The high fiber content of flax seeds can help lower cholesterol and may play an important role in improving heart health.

Flaxseeds are High in Antioxidants. Amongst its other incredible nutrition facts, flaxseeds are also packed with antioxidants.

Flaxseeds contain a group of nutrients called lignans, which have powerful antioxidant and estrogen properties. They may help in preventing breast and prostate cancer, as well as other types of cancer.

Boost Heart Health and Lower Risk of Stroke. Flaxseeds are a rich source of the omega-3 fatty acid ALA. Plant-based ALA fatty acids are proven to have heart health benefits and are linked to a lower risk of stroke.

The American Heart Association (AHA) recommend eating more fiber and omega-3s to boost heart health. Lignans, too, may help prevent cardiovascular disease.

Flaxseeds for Lower Blood Pressure. Flaxseeds have been proven to lower blood pressure and are especially helpful for those with high blood pressure.

A Canadian study found eating 30 grams of flaxseeds daily for six months lowered systolic and diastolic blood pressure by 10 mmHg and 7 mmHg, respectively.

Diabetes and Control Blood Sugar.

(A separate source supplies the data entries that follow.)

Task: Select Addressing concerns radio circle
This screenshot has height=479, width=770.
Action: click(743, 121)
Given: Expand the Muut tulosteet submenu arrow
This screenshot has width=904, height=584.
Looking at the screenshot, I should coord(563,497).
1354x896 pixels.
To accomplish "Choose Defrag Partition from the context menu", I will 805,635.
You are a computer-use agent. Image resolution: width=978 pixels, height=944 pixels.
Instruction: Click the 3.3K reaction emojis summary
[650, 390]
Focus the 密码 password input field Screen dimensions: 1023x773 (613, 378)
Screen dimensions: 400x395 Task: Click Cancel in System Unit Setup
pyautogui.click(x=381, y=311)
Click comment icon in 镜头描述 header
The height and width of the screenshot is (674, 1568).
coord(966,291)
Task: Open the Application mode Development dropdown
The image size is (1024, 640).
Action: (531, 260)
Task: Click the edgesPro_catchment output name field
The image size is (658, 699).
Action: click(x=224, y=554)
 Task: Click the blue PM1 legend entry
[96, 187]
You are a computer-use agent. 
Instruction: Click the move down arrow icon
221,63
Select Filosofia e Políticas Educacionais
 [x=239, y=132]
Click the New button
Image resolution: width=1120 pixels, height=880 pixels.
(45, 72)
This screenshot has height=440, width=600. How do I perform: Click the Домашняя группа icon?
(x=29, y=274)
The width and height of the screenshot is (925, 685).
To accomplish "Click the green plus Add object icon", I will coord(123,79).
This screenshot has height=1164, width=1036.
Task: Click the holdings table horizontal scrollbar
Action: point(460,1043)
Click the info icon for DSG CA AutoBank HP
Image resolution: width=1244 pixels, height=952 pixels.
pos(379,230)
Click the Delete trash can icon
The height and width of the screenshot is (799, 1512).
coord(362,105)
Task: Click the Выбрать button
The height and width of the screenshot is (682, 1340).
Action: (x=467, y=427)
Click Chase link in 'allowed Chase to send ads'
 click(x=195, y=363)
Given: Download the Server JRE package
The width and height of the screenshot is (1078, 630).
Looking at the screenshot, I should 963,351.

Type 2 diabetes is a major health problem worldwide. It’s characterized by high blood sugar levels as a result of either the body’s inability to secrete insulin or resistance to it.

Flaxseeds may lower blood sugar due to their insoluble fiber content. They can be a beneficial addition to the diet of people with diabetes.

Flaxseed Side Effects and Safety

Flaxseed can cause gastrointestinal side effects such as bloating, gas, abdominal pain, constipation, diarrhea, stomachache, and nausea. Higher doses are likely to cause more gastrointestinal side effects.

There is some concern that taking large amounts of flaxseed could block the intestines due to the bulk-forming laxative effects of flaxseed. Flaxseed should be taken with plenty of water to prevent this from happening.

Taking flaxseed extracts that contain lignans in concentrated form is POSSIBLY SAFE. Lignans are the chemicals in flaxseed that are thought to be responsible for many of the effects.

Some clinical research shows that a specific flaxseed lignan extract can be safely used for up to 12 weeks. Raw or unripe flax seed is POSSIBLY UNSAFE. Flaxseed in these forms is thought to be poisonous.

Taking flaxseed by mouth during pregnancy is POSSIBLY UNSAFE. Flaxseed can act like the hormone estrogen.

Some healthcare providers worry that this might harm the pregnancy, although to date there is no reliable clinical evidence about the effects of flaxseed on pregnancy outcomes.

There is some evidence that flaxseed can lower blood sugar levels and could drop too low. If you have diabetes and use flaxseed, monitor your blood sugar levels closely.

Partially defatted flaxseed might increase triglyceride levels. If your triglyceride levels are too high, don’t take flaxseed.

Flaxseeds might lower diastolic blood pressure. Theoretically, taking flaxseeds might cause blood pressure to become too low in individuals with high blood pressure who are taking blood pressure-lowering medication.